Where the entries below show "The width and", begin there and print that line and all following lines exactly, through the last, omitting pictures.

'''

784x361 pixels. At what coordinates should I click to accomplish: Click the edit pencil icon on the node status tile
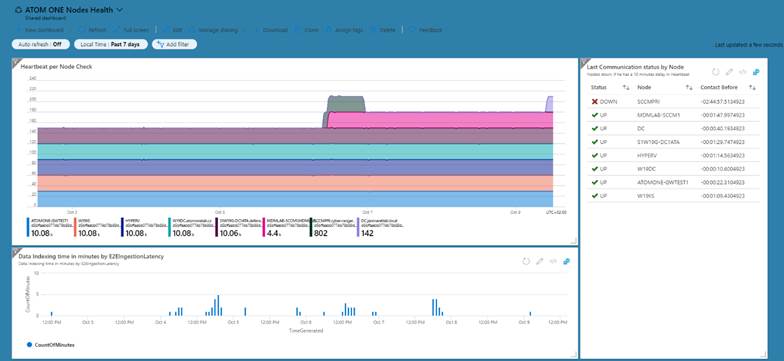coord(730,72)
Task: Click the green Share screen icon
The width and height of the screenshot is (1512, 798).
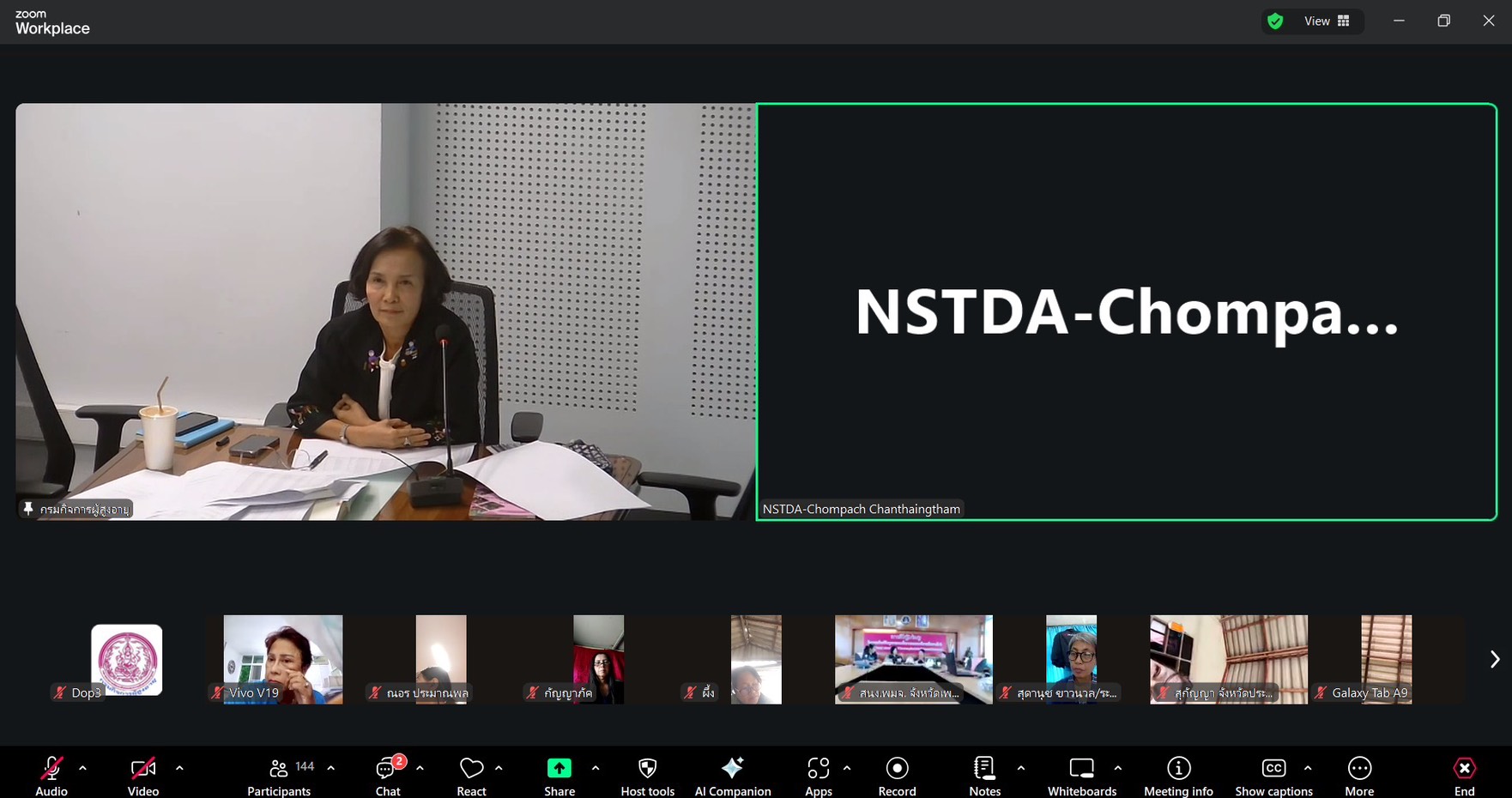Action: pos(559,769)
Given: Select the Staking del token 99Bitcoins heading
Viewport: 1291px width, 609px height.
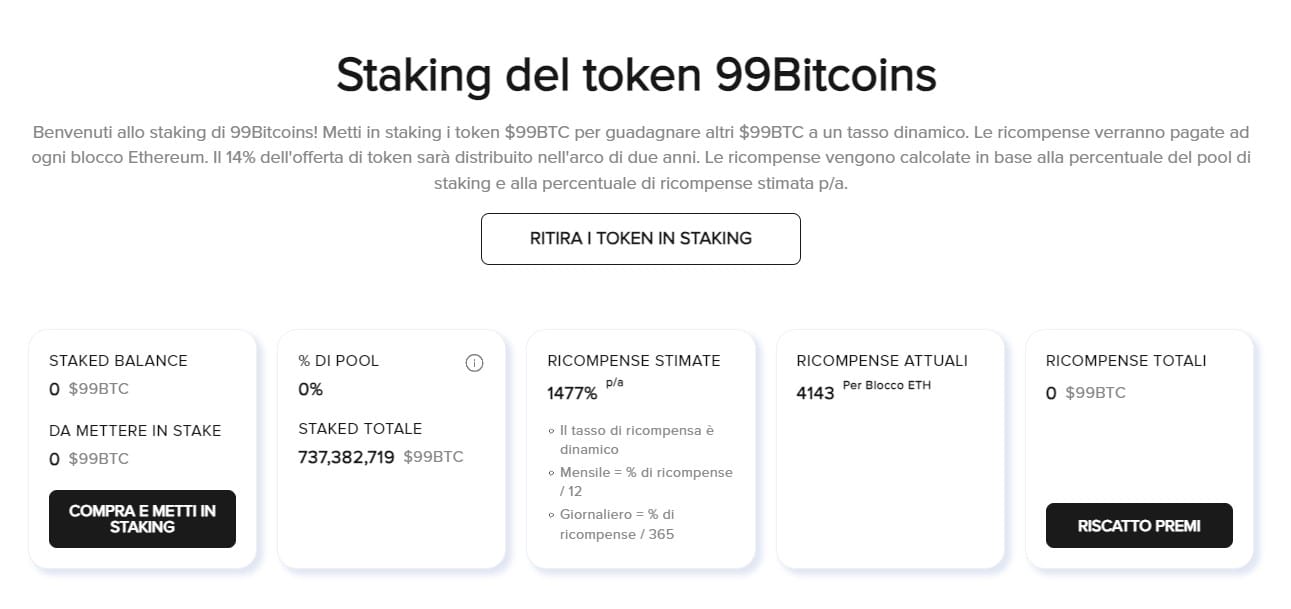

'''

Output of the task:
The width and height of the screenshot is (1512, 798).
Action: pos(559,769)
Given: Select the Staking del token 99Bitcoins heading
Viewport: 1291px width, 609px height.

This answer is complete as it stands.